**Records shown**
* START *

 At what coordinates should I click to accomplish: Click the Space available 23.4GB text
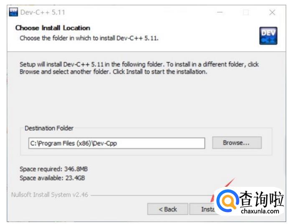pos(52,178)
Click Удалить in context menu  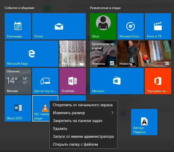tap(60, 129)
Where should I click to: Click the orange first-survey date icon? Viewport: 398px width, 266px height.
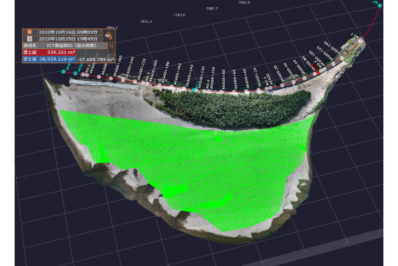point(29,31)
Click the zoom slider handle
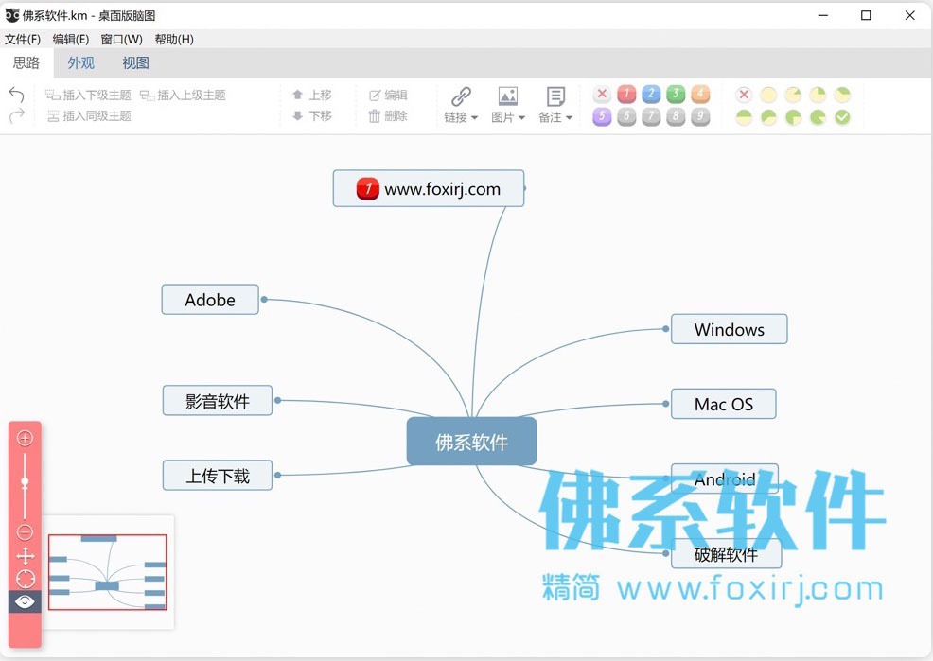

* END *
* START *

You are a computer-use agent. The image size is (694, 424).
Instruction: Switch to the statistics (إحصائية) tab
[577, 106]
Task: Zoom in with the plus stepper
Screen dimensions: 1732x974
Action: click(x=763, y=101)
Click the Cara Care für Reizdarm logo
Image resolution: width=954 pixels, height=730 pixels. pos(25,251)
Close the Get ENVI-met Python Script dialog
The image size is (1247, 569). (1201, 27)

* END *
* START *

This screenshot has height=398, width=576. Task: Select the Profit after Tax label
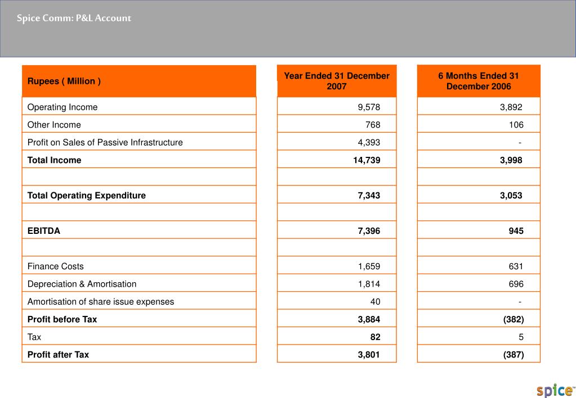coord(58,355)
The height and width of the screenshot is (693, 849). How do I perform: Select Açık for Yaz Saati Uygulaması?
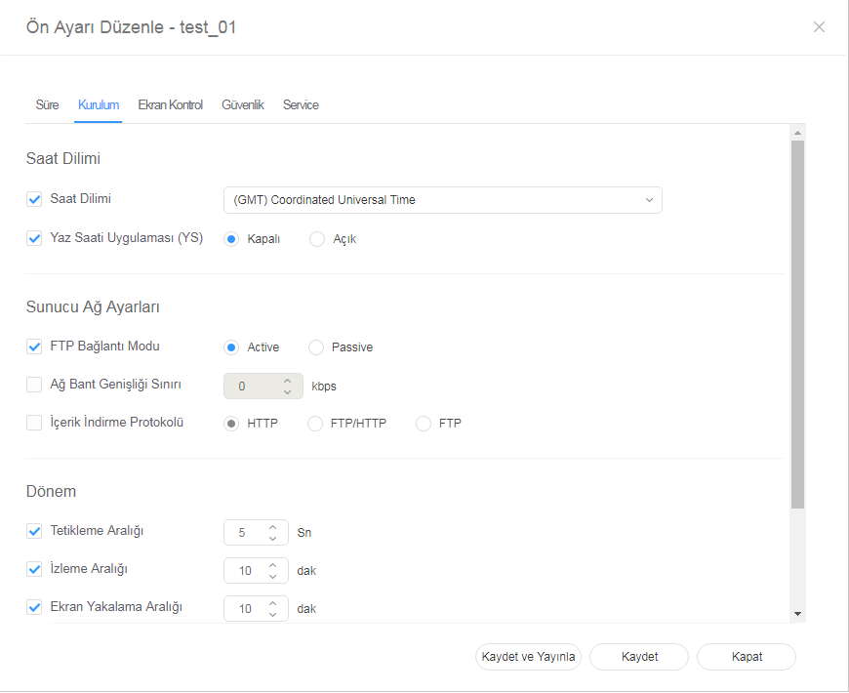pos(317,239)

* END *

**The exercise**
Copy the rows word for word, starting with the line containing "You are a computer-use" and going on through the line containing "The image size is (1247, 569). (1201, 27)".

**Full output**
You are a computer-use agent. The image size is (694, 424).
Instruction: Switch to the statistics (إحصائية) tab
[577, 106]
Task: Zoom in with the plus stepper
Screen dimensions: 1732x974
Action: click(x=763, y=101)
Click the Cara Care für Reizdarm logo
Image resolution: width=954 pixels, height=730 pixels. pos(25,251)
Close the Get ENVI-met Python Script dialog
The image size is (1247, 569). (1201, 27)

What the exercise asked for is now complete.